**Saved data entries**
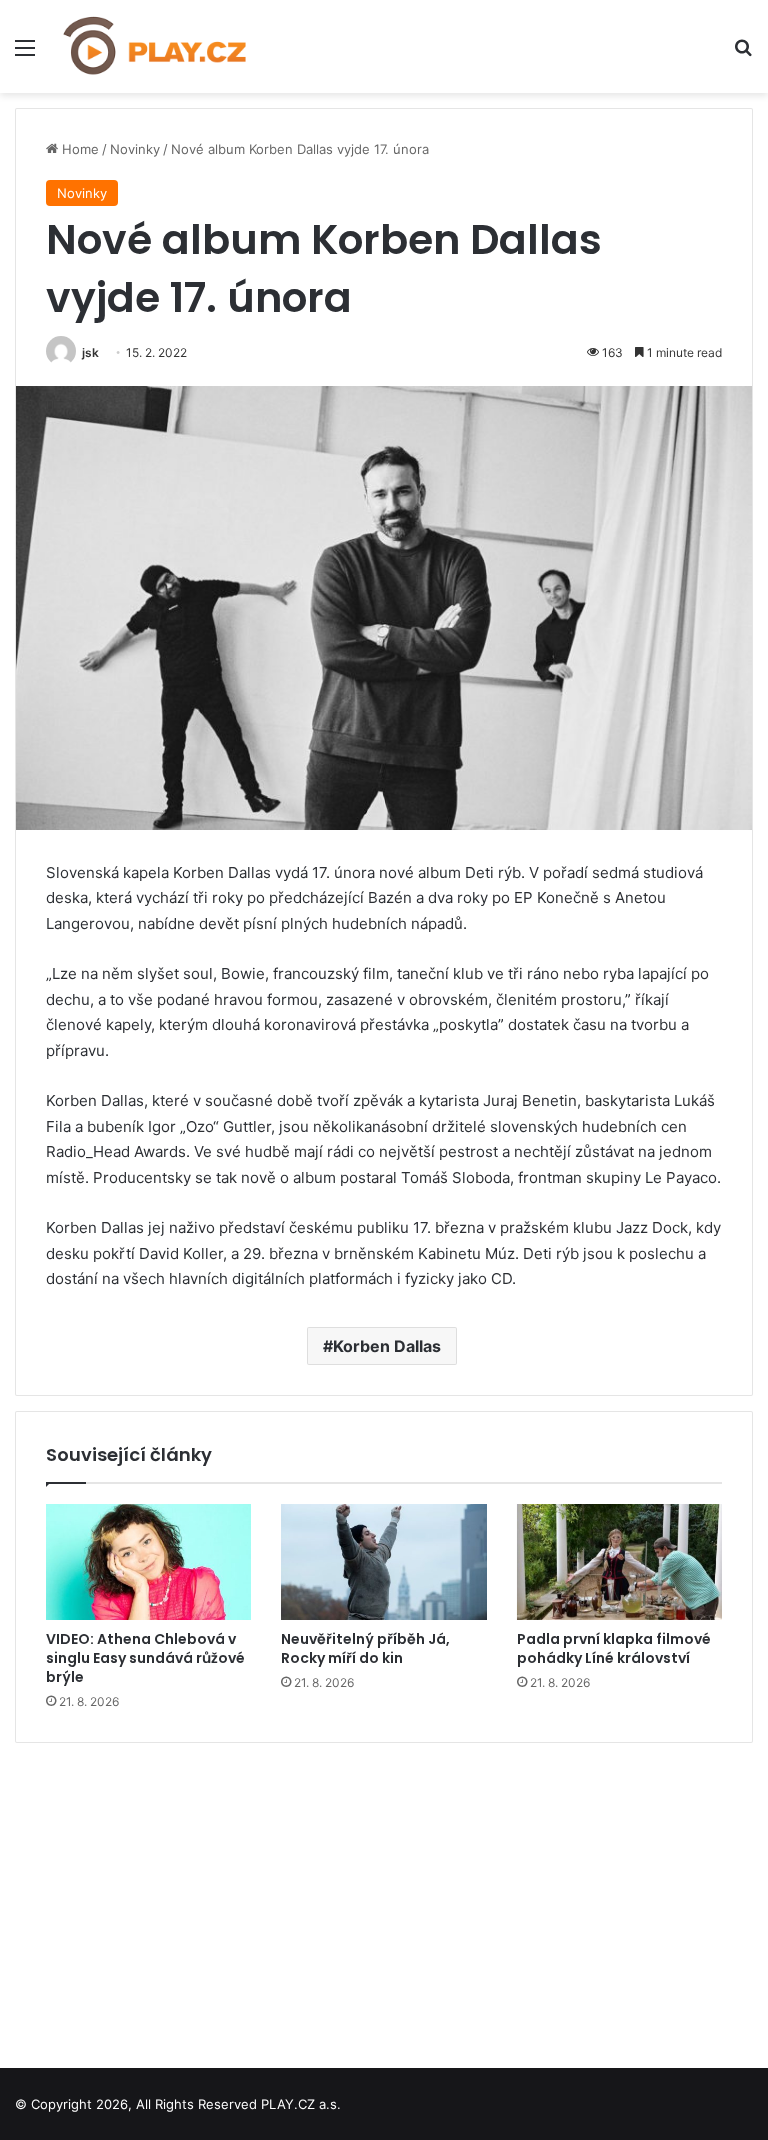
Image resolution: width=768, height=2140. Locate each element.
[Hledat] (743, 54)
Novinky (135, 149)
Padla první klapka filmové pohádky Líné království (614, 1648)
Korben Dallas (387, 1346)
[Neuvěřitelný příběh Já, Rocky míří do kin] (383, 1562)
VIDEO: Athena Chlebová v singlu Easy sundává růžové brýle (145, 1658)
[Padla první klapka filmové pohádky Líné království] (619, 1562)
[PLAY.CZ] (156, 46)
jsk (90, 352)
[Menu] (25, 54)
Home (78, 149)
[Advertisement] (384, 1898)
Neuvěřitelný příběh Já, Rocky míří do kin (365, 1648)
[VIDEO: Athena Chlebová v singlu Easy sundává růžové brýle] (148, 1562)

**About this exercise**
All entries are to be duplicated exactly, with the pictures left out.

**The answer**
Image resolution: width=768, height=2140. Locate each element.
[Hledat] (743, 54)
Novinky (135, 149)
Padla první klapka filmové pohádky Líné království (614, 1648)
Korben Dallas (387, 1346)
[Neuvěřitelný příběh Já, Rocky míří do kin] (383, 1562)
VIDEO: Athena Chlebová v singlu Easy sundává růžové brýle (145, 1658)
[Padla první klapka filmové pohádky Líné království] (619, 1562)
[PLAY.CZ] (156, 46)
jsk (90, 352)
[Menu] (25, 54)
Home (78, 149)
[Advertisement] (384, 1898)
Neuvěřitelný příběh Já, Rocky míří do kin (365, 1648)
[VIDEO: Athena Chlebová v singlu Easy sundává růžové brýle] (148, 1562)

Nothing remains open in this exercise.